Things are different now, as Biddeford prepares to face Caribou in the Class B state final a week after winning the South regional title in front of a raucous crowd at the Portland Expo.
“Looking at all of the fans that we had, it’s a surreal feeling,” she said. “It really hit me at the Expo, seeing everyone in black and orange. It made me feel so happy.”
There’s been a drastic shift in Tiger Town. Biddeford used to be at the bottom of Class A, with a record of 45-172 from 2010-11 to 2022-23 and just one state tournament appearance, in 2022, when every team qualified in the wake of the COVID-19 pandemic.
This year, however, the Tigers entered the season with high hopes. With the arrival last year of two AAU players in Jordyn Crump and Anna Smyth, followed by the debut this season of a heralded freshman class led by Mia Mariello and twin sisters Natalia and Gabby Silva, a spotlight was fixed on Biddeford that hadn’t been there before. There was hype. There was attention. There were expectations.
“People have been saying for years they expect us to win four state championships in a row,” Gabby Silva said. “It’s a lot of pressure.”
And it was there from the start. Even before the first game of the season, the Tigers heard chatter, everything from complaints about their playing in Class B — Biddeford is a Class A school in terms of enrollment, but has played the last two seasons in Class B because of a Maine Principals’ Association’s rule allowing struggling programs to move down one class — to anticipation surrounding the arrival of freshmen who, while playing for a Biddeford middle school travel team, won three straight New England championships.

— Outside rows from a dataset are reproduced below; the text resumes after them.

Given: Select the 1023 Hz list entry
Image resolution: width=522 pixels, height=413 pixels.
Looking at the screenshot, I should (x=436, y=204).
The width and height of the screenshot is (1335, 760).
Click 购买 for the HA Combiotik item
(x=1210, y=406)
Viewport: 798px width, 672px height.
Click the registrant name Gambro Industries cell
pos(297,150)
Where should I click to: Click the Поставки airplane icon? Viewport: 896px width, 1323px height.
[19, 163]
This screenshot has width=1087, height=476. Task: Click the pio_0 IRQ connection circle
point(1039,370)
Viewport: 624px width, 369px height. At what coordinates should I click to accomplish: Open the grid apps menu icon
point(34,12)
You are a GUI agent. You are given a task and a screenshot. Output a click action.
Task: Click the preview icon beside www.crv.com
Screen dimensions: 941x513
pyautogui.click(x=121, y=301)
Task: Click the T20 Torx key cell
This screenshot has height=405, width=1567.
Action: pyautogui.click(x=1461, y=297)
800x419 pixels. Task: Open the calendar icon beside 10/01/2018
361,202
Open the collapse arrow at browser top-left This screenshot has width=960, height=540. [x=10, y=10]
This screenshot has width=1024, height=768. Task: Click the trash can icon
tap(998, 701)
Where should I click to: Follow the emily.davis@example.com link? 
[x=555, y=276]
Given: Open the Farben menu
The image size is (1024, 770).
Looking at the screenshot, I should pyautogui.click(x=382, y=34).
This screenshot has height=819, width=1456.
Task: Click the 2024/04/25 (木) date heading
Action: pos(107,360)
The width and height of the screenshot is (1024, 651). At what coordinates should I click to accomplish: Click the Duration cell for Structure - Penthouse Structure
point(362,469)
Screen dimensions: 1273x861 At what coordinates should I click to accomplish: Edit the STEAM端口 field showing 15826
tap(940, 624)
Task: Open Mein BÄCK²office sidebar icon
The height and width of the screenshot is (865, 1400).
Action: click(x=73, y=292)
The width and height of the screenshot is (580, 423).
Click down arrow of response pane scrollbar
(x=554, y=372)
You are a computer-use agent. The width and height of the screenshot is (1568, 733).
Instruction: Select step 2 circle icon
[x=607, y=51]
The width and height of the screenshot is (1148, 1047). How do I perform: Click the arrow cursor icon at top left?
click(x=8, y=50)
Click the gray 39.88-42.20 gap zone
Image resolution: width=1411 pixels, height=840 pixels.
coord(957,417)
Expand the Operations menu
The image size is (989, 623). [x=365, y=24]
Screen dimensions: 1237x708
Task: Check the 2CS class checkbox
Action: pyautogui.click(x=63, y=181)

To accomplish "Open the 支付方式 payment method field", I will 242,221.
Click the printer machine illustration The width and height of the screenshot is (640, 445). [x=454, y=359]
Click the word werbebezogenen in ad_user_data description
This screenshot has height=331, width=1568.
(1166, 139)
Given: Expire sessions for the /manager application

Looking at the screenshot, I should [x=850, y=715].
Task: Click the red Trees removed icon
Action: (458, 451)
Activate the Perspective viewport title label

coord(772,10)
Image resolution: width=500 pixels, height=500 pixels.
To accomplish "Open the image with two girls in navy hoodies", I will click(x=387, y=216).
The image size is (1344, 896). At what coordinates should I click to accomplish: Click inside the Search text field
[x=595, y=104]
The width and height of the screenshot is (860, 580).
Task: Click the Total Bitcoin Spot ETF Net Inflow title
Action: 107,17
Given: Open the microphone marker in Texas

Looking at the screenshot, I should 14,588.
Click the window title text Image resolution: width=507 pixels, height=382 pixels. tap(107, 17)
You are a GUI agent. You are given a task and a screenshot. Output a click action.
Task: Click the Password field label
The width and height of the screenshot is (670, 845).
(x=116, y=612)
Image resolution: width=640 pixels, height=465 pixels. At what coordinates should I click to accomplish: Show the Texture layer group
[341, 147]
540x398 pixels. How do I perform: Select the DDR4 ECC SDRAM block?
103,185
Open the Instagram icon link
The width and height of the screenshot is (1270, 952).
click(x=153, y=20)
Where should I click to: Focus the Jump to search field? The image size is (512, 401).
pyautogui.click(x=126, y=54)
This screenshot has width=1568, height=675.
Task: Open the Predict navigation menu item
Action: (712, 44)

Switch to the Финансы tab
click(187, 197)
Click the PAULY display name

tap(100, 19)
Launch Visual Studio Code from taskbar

“Everyone was talking about how good Biddeford was going to be,” Natalia Silva said. “It was kind of exciting, but … we had to live up to their expectations, too.”
Coach Jeannine Paradis heard the talk and tried to make practices an oasis from the attention.
“I really tried to focus on, as soon as they come in here, it’s us,” Paradis said, gesturing toward the empty gym following a practice. “We leave everything outside that needs to be outside. … We really didn’t talk about the type of pressure that the coaching staff was feeling or the players were feeling, because we know that people in the community were talking and have been talking.”
Paradis quickly found out she didn’t have to worry about distractions.

Biddeford teammates cheer after Jordyn Crump drained a 3-pointer against Spruce Mountain. Derek Davis/Portland Press Herald
“I’m sure they felt it,” she said, “but these kids play with amazing composure and poise. It might take a bomb going off to rattle us.”
There were still bumps in the road. A loss to Brunswick in the third game dented some confidence, and the Tigers dropped back-to-back games against Mt. Ararat and Marshwood, unable to hold a fourth-quarter lead in the latter game. But behind most of the losses was a single cause — and a preventable one.
“We had growth in understanding that we can’t just reach and slap at the ball, because officials call fouls in high school,” Paradis said. “We learned to actually play defense with our feet. We could still play hard and in your face and aggressive and tenacious. But we didn’t always need to swat at the ball.
“Four of our five losses, if you took away that foul line, we (would have) won. But we put teams on the foul line, and we either didn’t get there or we didn’t make our foul shots. … (I said) ‘Tell me who wins if we take away the foul line?’ They’re like ‘We do.’ ‘OK. So let’s fix that.'”
The lesson stuck. In the loss to Marshwood, Biddeford allowed 16 free throws. Over three playoff games against Wells, Spruce Mountain and Oceanside, the Tigers allowed only 24 total free throws.
No longer beating itself, the team that played the whole season under pressure was able to flourish.
“We come alive during the high-pressure situations. That’s when we thrive,” Natalia Silva said. “Instead of being nervous, we are excited about it. We take it as an opportunity to show other people what we can do.”
From the start, those people have been watching.
“I knew we were going to have attention, and there was going to be a lot of talk around us,” Smyth said. “I was just hoping that we could live up to the expectations. And I think, so far, we’ve met, if not exceeded them.”